Everyone knows the line “It was a dark and stormy night” from Snoopy’s exploits as a budding novelist. But do you know the real author of that famous line, and why he has a literary competition named after him? We’ll talk to the retired professor of English and contest creator about the famous aristocrat and author who lent his name to a quirky contest, and why he was a better writer than he’s been given credit for. We’ll also hear some of the winning entries from past Bulwer-Lytton Contests.
Guest Information:
- Scott Rice, retired English professor from San Jose State University and founder of the annual Bulwer-Lytton Fiction Contest
Links for Additional Info:
15-13: “It was a dark and stormy night”: The Bulwer-Lytton Fiction Contest
Gary Price: Most people have probably never heard of the British Victorian-era politician and author, Edward George Bulwer-Lytton, first Earl of Lytton, but they certainly know his most famous line, “it was a dark and stormy night.” It’s the opening sentence in the 1830 novel, “Paul Clifford,” and it’s been parodied in film, literature, song and by the late “Peanuts” comic strip creator, Charles Schulz — every novel his character Snoopy would write atop his dog house began with that sentence. It’s was also the inspiration for the annual Bulwer-Lytton Fiction Contest sponsored by San Jose State University. The contest asks for entries for the opening sentence of “the worst of all possible novels.” It’s just one sentence, but it’s quite a challenge to come up with a winner. We talked to the contest’s creator, retired San Jose State English professor Scott Rice, about the contest and the man for whom it’s named. Rice says that during the 19th century, Bulwer-Lytton was quite a busy man, and a prolific writer…

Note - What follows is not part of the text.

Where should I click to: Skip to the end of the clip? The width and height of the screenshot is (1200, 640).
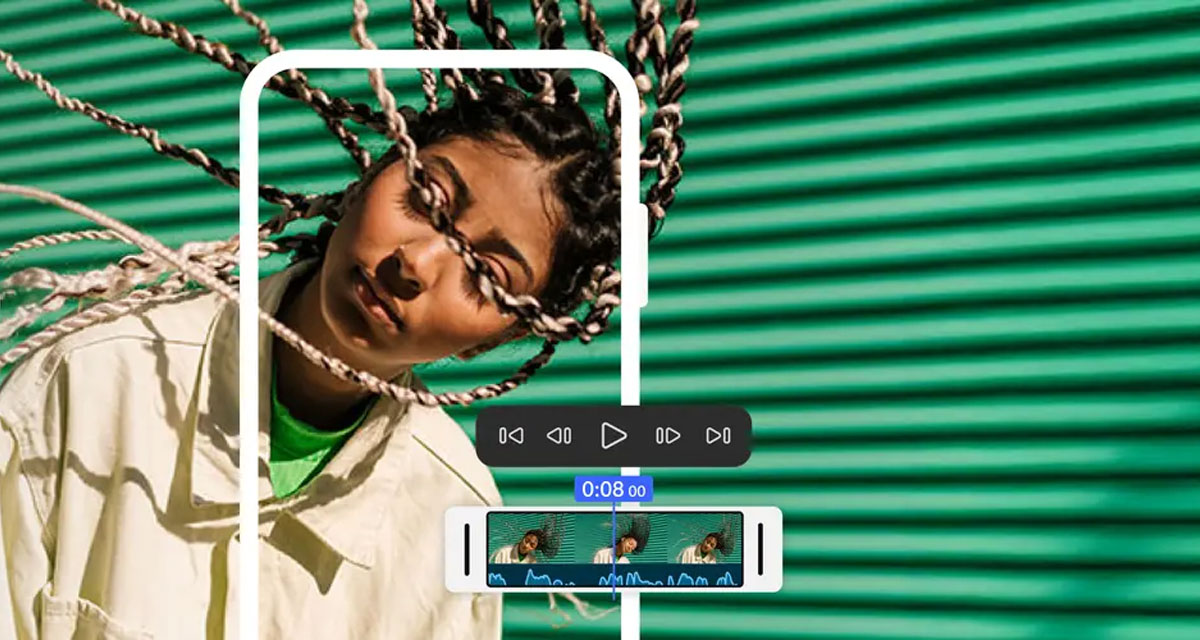pyautogui.click(x=718, y=436)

Scott Rice: He’s a better writer than the contest has made him out to be, and had a very active mind. He was ahead of his time in some respects. He wrote crime novels, he wrote science fiction, novels about mysticism. He had a busy, active life. He was a member of Parliament, for one thing. And he’s responsible for things we don’t know about. He has a lot of responsibility for the fact that British Columbia is in Canada and not in the United States. There was a gold rush up there in the 1850s, and a bunch of American miners went stampeding up the Caribou Trail and they got up there and they decide they’re going to make it into another state. But Bulwer put a stop to that. He was a Foreign Secretary at the time, and he pulled the right strings and brought that to an end.
Price: Rice says Bulwer-Lytton wasn’t as good a novelist as Charles Dickens, but he was a “respectable writer” who deserves a place on the shelf with his contemporaries…

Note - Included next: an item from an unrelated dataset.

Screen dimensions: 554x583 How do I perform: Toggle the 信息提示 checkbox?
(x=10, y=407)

Rice: He was every bit as popular as Charles Dickens was right up until the beginning of the First World War. His years were 1803 to 1873, and he wrote a number of famous novels. Probably the best-known novel was The Last Days of Pompeii, which has been made into a movie on about three different occasions. He is the originator of expressions like, “the pen is mightier than the sword,” that was from a play. And he also originated the phrase “the great unwashed,” and the phrase “the almighty dollar.”

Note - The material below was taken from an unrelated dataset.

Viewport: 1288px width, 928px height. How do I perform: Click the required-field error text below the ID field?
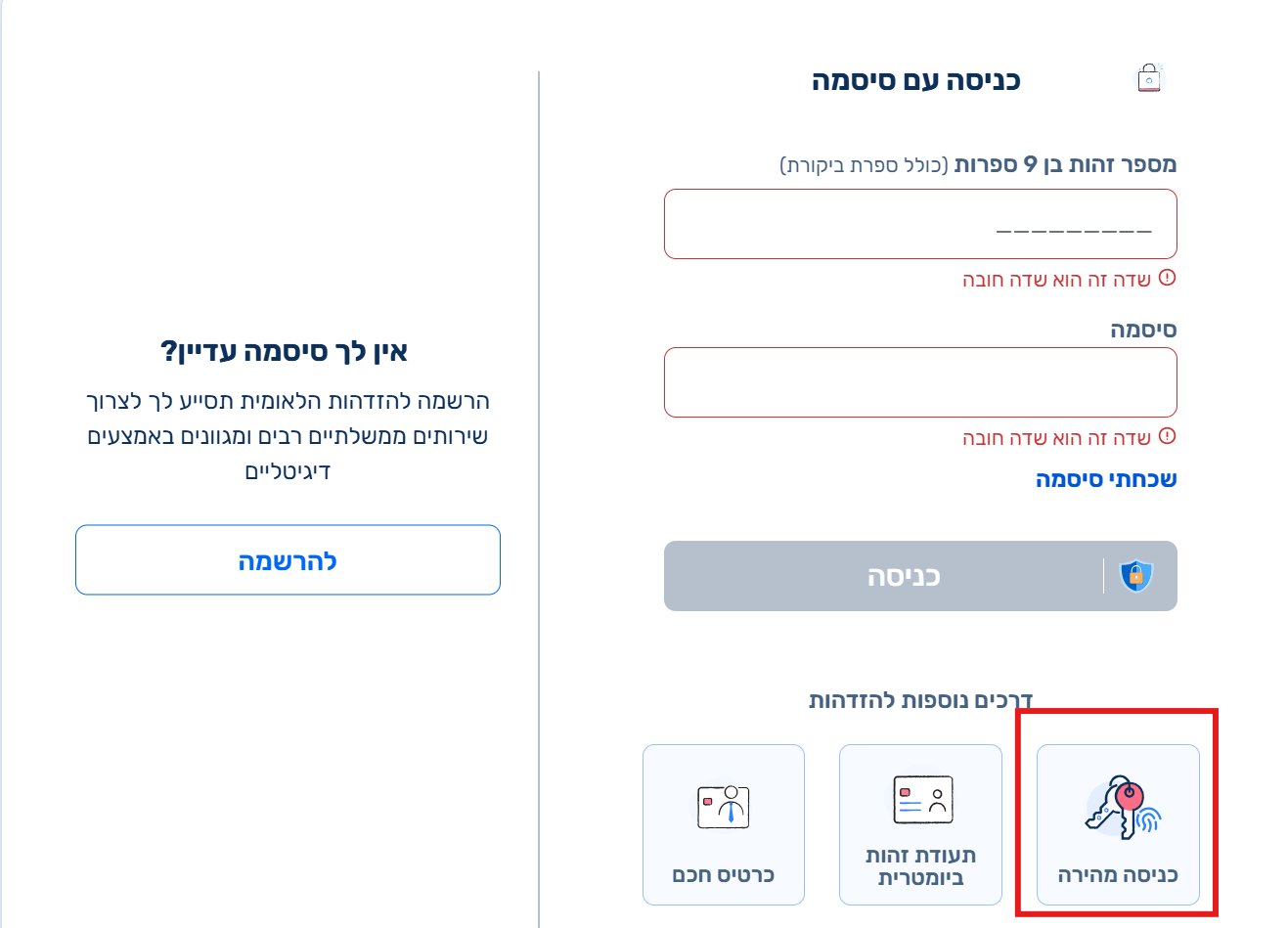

Price: Since the famous “dark and stormy night” line was the opening sentence of one of the Bulwer-Lytton’s books, Rice says he mistakenly attributed its origin to him. It’s not very good prose, as is, but on reflection and after a bit more research, Rice says he changed his thinking about the line…
Rice: The contest really began as a mistake on my part, it’s a testimonial to my ignorance because I’ve since found out that expression that opening line, “it was a dark and stormy night,” had been around for centuries. And apparently, it was a common fixture in a popular Dutch storytelling tradition, an oral storytelling tradition. And what Bulwer-Lytton did, “it was a dark and stormy night — semi-colon – and then he set out to rehabilitate the sentence and turned it in to what actually I think is a pretty good sentence, it’s just long by our standards.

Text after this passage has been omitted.